(Collected data entries)
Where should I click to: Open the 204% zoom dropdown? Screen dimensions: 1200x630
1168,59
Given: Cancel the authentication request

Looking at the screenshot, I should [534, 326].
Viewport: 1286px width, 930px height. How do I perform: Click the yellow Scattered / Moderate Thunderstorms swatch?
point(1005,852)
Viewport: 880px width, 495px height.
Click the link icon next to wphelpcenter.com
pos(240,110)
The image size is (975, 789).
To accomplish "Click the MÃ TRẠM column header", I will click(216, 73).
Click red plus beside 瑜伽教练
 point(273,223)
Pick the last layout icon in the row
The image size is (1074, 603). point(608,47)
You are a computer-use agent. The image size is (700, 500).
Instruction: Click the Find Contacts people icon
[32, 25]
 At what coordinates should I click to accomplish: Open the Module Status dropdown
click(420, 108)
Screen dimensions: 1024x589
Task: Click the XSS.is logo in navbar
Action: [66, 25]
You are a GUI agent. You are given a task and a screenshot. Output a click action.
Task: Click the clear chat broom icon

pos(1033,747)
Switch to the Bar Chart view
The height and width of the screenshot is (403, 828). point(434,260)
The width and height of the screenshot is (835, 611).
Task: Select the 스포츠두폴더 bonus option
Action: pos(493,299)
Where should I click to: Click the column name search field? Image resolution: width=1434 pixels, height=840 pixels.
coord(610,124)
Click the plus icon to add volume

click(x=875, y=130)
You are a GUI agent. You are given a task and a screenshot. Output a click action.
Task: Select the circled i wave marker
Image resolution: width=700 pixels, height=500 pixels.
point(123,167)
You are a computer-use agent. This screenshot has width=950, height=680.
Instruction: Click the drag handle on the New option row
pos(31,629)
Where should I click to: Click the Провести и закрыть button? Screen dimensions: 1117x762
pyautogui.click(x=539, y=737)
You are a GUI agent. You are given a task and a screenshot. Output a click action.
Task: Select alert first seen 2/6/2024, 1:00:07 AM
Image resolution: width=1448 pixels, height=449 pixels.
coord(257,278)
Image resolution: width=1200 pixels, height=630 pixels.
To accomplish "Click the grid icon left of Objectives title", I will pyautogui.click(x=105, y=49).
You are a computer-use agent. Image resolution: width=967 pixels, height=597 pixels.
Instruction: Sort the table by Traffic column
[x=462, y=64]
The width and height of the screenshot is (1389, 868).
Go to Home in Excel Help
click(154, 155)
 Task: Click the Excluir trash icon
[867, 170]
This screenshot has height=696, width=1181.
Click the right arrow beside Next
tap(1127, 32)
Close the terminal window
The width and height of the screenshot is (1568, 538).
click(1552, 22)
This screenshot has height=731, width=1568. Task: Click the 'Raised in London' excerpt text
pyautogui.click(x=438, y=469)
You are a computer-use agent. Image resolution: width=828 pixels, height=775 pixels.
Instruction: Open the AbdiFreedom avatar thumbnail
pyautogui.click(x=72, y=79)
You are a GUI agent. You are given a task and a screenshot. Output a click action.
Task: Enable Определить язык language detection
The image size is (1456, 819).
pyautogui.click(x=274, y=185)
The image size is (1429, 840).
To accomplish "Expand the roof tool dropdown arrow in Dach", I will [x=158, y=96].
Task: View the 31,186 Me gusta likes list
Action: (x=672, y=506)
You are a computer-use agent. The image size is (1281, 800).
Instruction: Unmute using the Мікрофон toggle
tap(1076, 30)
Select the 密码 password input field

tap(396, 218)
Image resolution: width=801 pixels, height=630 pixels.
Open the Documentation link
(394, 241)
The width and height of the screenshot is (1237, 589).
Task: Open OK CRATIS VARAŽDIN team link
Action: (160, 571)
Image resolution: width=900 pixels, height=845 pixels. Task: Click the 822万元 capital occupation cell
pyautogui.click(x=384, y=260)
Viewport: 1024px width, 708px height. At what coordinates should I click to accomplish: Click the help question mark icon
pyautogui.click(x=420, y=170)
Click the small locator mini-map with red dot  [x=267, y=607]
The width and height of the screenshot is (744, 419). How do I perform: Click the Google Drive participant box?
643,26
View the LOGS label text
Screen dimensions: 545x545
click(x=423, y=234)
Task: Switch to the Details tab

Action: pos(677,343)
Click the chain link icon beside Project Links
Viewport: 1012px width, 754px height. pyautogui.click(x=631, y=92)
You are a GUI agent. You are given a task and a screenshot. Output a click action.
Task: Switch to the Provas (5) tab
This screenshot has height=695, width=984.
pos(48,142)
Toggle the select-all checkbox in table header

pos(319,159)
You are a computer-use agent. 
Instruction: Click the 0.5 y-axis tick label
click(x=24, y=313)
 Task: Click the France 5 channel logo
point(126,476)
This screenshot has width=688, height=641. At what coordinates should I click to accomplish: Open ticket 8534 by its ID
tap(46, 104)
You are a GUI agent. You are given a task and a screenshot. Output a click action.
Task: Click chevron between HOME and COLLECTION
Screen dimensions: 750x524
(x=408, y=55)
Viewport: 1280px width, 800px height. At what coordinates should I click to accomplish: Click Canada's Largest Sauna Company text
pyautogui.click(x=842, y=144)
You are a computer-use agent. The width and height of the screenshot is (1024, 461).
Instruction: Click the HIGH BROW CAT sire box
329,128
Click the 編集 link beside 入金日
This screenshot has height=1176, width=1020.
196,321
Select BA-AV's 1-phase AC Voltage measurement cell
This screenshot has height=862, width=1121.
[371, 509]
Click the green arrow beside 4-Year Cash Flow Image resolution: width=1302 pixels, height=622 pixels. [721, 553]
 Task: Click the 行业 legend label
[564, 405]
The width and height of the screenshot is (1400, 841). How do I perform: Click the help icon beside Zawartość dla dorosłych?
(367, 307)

## Problem to solve:
Could you transcribe the entries above word for word, from the line with "Instruction: Sort the table by Traffic column" down to the line with "Close the terminal window", keeping both?

## Your solution:
Instruction: Sort the table by Traffic column
[x=462, y=64]
The width and height of the screenshot is (1389, 868).
Go to Home in Excel Help
click(154, 155)
 Task: Click the Excluir trash icon
[867, 170]
This screenshot has height=696, width=1181.
Click the right arrow beside Next
tap(1127, 32)
Close the terminal window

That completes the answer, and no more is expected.